Why use other people’s research
Information from other people’s family trees or family histories can be extremely valuable.
They may have:
- found sources that you did not find
- have knowledge you do not have
- visited places you could not
- known people personally that you never met
- have family mementos, photographs and records not found anywhere else
- traced a line further back than you
- thought of possibilities that did not occur to you.
Using other people’s research can save you time and get you information that you could not obtain on your own.
Evaluating other people’s research
First, choose which research is worth using
You will not save any time if you use poor quality research.
When choosing which family trees and family histories to use, you should filter for usefulness and reliability as this will reduce the likelihood of errors in the research.
It is advantageous to know as much as possible about the person who produced the research. Information about their experience, knowledge and approach to research helps us judge whether they are capable of quality research.
If you have the choice, it is usually better to avoid using research that does not contain source citations or has very few. Citations give clues about the reliability of the information and they help you track down the source for verification.
Research without citations may still be worth the effort if it was produced by an experienced and knowledgeable researcher, or provides useful information that you do not mind taking time to verify.

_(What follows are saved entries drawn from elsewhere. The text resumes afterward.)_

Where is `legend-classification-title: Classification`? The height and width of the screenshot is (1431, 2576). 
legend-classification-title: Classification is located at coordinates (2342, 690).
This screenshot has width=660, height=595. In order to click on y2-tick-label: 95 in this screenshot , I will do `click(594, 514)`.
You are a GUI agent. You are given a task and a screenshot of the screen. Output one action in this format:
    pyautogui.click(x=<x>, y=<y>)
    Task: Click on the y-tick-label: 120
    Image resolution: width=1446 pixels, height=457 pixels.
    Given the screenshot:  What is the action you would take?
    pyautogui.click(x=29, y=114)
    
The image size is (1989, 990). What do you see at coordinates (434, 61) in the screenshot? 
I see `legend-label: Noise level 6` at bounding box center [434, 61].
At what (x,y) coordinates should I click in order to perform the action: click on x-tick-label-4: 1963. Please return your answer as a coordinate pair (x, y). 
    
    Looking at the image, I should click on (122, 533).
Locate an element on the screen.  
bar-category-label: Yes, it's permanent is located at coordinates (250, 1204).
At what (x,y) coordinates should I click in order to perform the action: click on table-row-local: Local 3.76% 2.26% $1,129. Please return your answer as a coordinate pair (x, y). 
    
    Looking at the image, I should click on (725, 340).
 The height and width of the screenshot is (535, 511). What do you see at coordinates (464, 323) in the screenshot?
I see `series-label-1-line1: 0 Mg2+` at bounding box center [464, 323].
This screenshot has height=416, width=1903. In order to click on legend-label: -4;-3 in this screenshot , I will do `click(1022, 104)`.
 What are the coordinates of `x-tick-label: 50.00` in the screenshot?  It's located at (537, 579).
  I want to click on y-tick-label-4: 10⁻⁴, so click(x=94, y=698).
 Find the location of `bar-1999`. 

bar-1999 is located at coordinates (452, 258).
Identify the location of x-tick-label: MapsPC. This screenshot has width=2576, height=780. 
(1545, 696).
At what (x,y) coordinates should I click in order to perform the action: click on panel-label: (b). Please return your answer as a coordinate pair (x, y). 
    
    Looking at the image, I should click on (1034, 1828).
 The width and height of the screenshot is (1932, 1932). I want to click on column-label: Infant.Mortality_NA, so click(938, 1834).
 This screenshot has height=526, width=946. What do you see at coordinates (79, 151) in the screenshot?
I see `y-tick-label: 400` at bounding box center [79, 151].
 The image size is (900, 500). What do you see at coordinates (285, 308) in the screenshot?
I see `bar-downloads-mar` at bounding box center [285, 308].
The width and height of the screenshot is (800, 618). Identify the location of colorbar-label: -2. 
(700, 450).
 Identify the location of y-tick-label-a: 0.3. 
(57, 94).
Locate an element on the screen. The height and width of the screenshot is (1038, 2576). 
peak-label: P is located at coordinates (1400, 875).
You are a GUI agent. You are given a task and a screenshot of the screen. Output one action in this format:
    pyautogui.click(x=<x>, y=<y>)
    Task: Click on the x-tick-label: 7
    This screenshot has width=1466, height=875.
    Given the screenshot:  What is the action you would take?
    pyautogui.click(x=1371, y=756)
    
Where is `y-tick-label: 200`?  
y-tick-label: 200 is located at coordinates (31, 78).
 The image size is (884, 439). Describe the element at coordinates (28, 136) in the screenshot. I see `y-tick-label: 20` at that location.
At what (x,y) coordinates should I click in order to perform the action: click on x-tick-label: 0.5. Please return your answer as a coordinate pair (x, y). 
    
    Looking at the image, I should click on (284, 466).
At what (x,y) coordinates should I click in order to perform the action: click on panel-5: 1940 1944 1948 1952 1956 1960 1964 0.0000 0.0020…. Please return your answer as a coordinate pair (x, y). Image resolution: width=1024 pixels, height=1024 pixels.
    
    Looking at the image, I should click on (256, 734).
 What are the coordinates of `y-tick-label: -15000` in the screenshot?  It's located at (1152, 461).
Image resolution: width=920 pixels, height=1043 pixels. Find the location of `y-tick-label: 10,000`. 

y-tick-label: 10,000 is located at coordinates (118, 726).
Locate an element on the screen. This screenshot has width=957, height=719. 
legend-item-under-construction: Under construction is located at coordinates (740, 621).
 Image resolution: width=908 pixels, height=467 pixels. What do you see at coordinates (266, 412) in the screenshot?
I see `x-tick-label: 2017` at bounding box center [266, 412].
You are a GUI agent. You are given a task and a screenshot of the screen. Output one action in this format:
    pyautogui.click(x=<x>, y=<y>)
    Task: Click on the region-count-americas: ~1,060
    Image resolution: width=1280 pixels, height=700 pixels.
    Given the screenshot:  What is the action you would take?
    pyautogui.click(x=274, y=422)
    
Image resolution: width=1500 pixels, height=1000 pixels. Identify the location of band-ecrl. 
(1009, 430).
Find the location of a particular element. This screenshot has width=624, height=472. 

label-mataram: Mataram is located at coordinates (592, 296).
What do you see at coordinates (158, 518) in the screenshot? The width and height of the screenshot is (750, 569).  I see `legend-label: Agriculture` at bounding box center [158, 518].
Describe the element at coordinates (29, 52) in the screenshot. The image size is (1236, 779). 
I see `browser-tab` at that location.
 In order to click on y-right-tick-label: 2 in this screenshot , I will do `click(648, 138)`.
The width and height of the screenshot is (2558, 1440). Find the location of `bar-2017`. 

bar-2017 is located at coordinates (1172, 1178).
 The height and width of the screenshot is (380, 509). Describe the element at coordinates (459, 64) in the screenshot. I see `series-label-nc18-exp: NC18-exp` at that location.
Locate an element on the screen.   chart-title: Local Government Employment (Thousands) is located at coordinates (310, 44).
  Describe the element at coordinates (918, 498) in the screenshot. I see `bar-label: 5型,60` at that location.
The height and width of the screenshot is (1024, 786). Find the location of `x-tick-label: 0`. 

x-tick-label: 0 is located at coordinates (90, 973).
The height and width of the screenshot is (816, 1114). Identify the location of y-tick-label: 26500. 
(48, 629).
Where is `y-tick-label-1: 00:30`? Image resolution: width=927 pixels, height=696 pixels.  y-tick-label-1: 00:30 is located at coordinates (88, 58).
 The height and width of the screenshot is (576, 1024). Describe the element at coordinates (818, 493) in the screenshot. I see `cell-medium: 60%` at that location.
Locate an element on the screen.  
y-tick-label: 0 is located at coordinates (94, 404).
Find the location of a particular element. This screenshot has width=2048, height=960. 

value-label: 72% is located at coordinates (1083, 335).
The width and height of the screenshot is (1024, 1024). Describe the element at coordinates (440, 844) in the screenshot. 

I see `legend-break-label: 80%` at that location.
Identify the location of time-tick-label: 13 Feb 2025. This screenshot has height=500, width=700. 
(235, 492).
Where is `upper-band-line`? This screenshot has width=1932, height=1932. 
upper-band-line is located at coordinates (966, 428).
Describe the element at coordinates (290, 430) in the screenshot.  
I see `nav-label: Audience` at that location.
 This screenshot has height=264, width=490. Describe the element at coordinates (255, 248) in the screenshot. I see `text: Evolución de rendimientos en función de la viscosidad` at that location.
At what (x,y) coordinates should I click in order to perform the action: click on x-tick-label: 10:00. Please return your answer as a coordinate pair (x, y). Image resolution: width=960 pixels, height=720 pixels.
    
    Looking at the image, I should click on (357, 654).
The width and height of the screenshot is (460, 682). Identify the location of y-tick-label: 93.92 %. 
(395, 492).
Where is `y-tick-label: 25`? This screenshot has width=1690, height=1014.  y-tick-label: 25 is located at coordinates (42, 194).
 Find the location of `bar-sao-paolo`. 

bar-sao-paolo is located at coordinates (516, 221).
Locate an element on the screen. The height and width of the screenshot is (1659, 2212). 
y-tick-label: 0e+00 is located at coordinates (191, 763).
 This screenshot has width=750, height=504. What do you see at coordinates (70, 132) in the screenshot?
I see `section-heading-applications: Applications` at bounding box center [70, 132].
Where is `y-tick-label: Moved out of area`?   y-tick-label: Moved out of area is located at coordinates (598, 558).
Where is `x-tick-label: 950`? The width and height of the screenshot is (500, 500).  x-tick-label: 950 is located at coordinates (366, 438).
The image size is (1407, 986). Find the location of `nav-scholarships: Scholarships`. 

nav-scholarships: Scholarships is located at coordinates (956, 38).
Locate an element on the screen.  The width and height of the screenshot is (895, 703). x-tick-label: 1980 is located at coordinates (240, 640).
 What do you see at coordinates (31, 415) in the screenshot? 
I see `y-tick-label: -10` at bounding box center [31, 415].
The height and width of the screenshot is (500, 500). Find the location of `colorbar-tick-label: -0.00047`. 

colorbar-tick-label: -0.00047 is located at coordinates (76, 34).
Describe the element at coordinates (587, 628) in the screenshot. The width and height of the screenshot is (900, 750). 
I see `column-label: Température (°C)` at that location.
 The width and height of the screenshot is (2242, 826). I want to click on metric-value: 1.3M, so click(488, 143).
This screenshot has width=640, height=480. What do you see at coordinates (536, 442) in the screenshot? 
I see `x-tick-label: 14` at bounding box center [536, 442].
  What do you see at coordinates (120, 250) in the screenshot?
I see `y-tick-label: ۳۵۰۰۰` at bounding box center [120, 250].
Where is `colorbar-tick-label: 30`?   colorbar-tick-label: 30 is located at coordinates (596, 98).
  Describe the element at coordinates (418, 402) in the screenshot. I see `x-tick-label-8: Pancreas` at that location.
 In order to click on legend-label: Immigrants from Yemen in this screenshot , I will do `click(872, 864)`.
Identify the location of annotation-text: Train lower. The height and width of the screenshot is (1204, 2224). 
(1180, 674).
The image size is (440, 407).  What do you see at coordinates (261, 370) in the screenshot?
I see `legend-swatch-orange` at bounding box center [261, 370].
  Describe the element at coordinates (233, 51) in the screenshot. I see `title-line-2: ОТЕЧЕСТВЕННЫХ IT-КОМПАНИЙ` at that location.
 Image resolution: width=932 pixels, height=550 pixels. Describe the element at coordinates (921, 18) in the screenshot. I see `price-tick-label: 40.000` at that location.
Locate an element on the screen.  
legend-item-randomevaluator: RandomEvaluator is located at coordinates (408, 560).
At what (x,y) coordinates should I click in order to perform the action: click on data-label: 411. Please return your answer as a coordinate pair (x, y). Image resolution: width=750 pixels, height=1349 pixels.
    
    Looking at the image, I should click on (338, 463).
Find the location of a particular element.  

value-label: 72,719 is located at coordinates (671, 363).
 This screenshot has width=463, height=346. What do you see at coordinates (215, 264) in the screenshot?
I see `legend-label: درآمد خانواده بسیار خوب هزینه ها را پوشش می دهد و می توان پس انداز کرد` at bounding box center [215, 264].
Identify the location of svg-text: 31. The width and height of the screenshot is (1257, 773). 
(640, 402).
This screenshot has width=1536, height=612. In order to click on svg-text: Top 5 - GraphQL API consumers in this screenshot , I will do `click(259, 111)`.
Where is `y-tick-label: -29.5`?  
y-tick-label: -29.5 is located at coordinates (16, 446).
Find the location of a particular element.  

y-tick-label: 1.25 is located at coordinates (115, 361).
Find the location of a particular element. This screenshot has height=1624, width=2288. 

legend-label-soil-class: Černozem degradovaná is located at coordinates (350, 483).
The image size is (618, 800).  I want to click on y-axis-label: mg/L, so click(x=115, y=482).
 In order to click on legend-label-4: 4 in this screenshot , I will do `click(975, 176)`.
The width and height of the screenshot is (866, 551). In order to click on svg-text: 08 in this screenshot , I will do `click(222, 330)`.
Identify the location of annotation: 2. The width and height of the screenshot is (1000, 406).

Next, evaluate the source, the information and the evidence
I have written about source evaluation in other posts, for example Using Online Books in Family History.
Finally, corroborate or refute the conclusions
Other people’s research does not provide answers. It provides a list of sources and draft conclusions to test. This is probably the most important step when using other people’s research.
Track down and examine the sources that they used. You should also gather additional sources.
Citing other people’s research
If you extract information from someone’s research, such as a birth date and place, and verify it with appropriate sources, such as a birth certificate and baptism record, then you should cite those sources rather than the research. A researcher does not ‘own’ the information.
However, if you have not yet tracked down the sources from which the researcher obtained their information, maps, photos or diagrams, then you should cite their research as an interim measure.
If you use the researcher’s original work, such as a story they wrote or ideas that they expressed, then you do need to cite them.